Supporting other encodings as source file would convert them to utf-8 (and lexing and everything after that will keep being UTF-8). We established that all characters that you could possibly want to use in a C++ source file have a representation in Unicode (C++ has absolutely no wiggle room to support non-unicode representable data). The only thing that may require some thought is how we map control characters in EBCDIC. But the proposed PR already has an answer for that.
Same things for the encoding in string literals, either the conversion succeed or it is ill-formed.
GCC has been using iconv and a similar architecture for a long while.
Most of the cost of the feature is in maintaining the conversion mechanism, the impact on Clang itself should be well manageable.
While I don’t have hard data about the current state of things, I’m confident that in the past, at least some Sony studios building PS4/PS5 games have used Shift-JIS environments. I know we have tests where we have to set up a Japanese Windows environment to be sure that works.
It feels both easier and “more correct” to just do the translation properly. If iconv is mis-translating certain control chars, we made our table that does this translation correctly, then we don’t have to worry about having Clang recognize anything.
Yes, specifically for this use-case, we don’t need any external dependency. EBCDIC-1047 supports all the legal characters for symbol names, so we can just use a pair of translation tables between EBCDIC and UTF-8 (really, EBCDIC and LATIN-1).
As mentioned above, ICU has its own holes in support (namely for EBCDIC), but we could work around this simply by preferring different conversion tools on different platforms (eg: z/OS and iconv, Windows and ICU). Would this be an acceptable solution to the iconv-nonavailability on Windows?
My primary concern with that approach is how compatible the results are across libraries. e.g., it would be really bad if the same input text and same target encoding produced different results depending on what platform the host compiler was on. However, I’m not certain how likely such an outcome is.

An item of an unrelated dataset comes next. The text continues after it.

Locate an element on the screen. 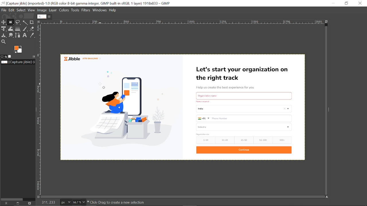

But in general, it’s not a problem using different libraries on different platforms. We have a reasonable number of APIs in llvm/Support that have a UNIX branch and a Windows branch that use different implementation strategies for platform-specific needs. Text encoding isn’t quite as platform-specific as threads or file system support, but it is tied somewhat to the platform in terms of what library offerings are available.

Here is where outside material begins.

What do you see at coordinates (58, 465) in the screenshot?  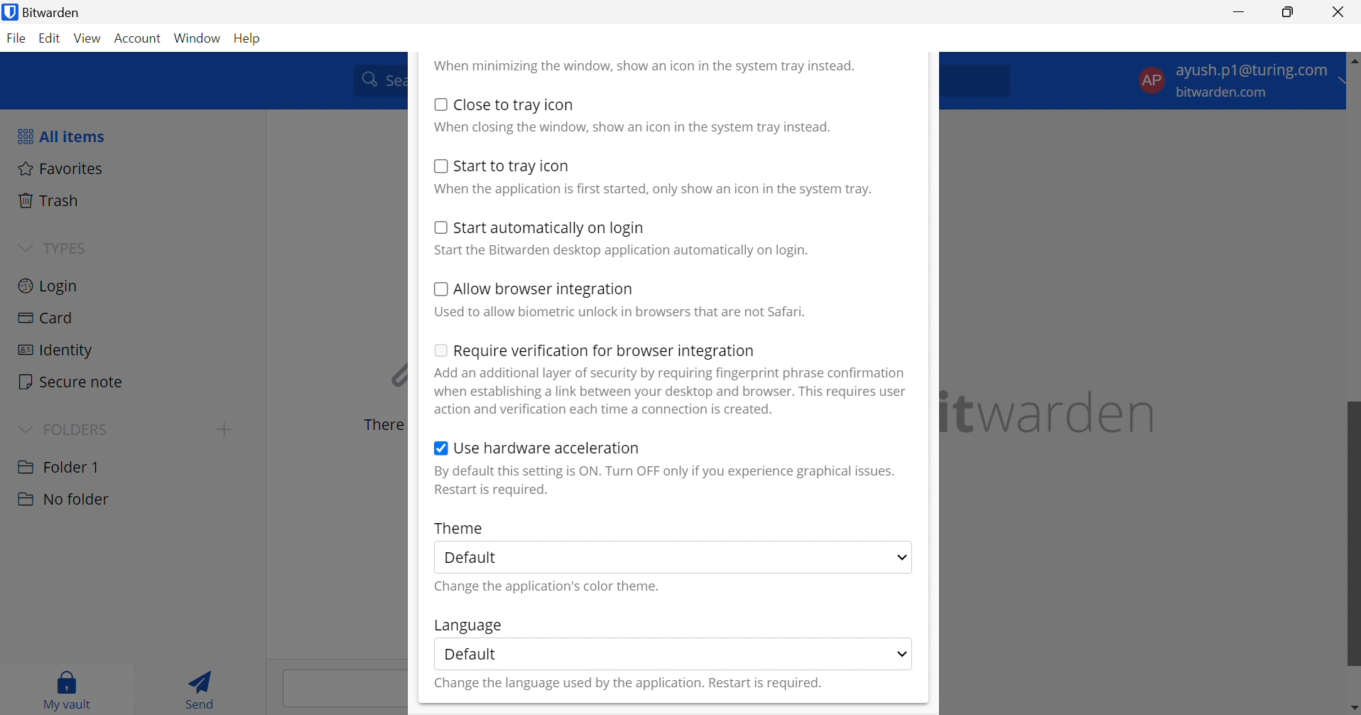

I have put up two patches related to this RFC, one to add a CharSetConverter wrapper class to ConverterEBCDIC ⚙ D153417 New CharSetConverter wrapper class for ConverterEBCDIC which my fexec-charset implementation relies on, and a separate patch to add iconv support to this class ⚙ D153418 Adding iconv support to CharSetConverter class which can probably be expanded to support other conversion libraries like ICU which I saw was mentioned in this discussion. Any feedback is appreciated on how I can improve this implementation. Thanks!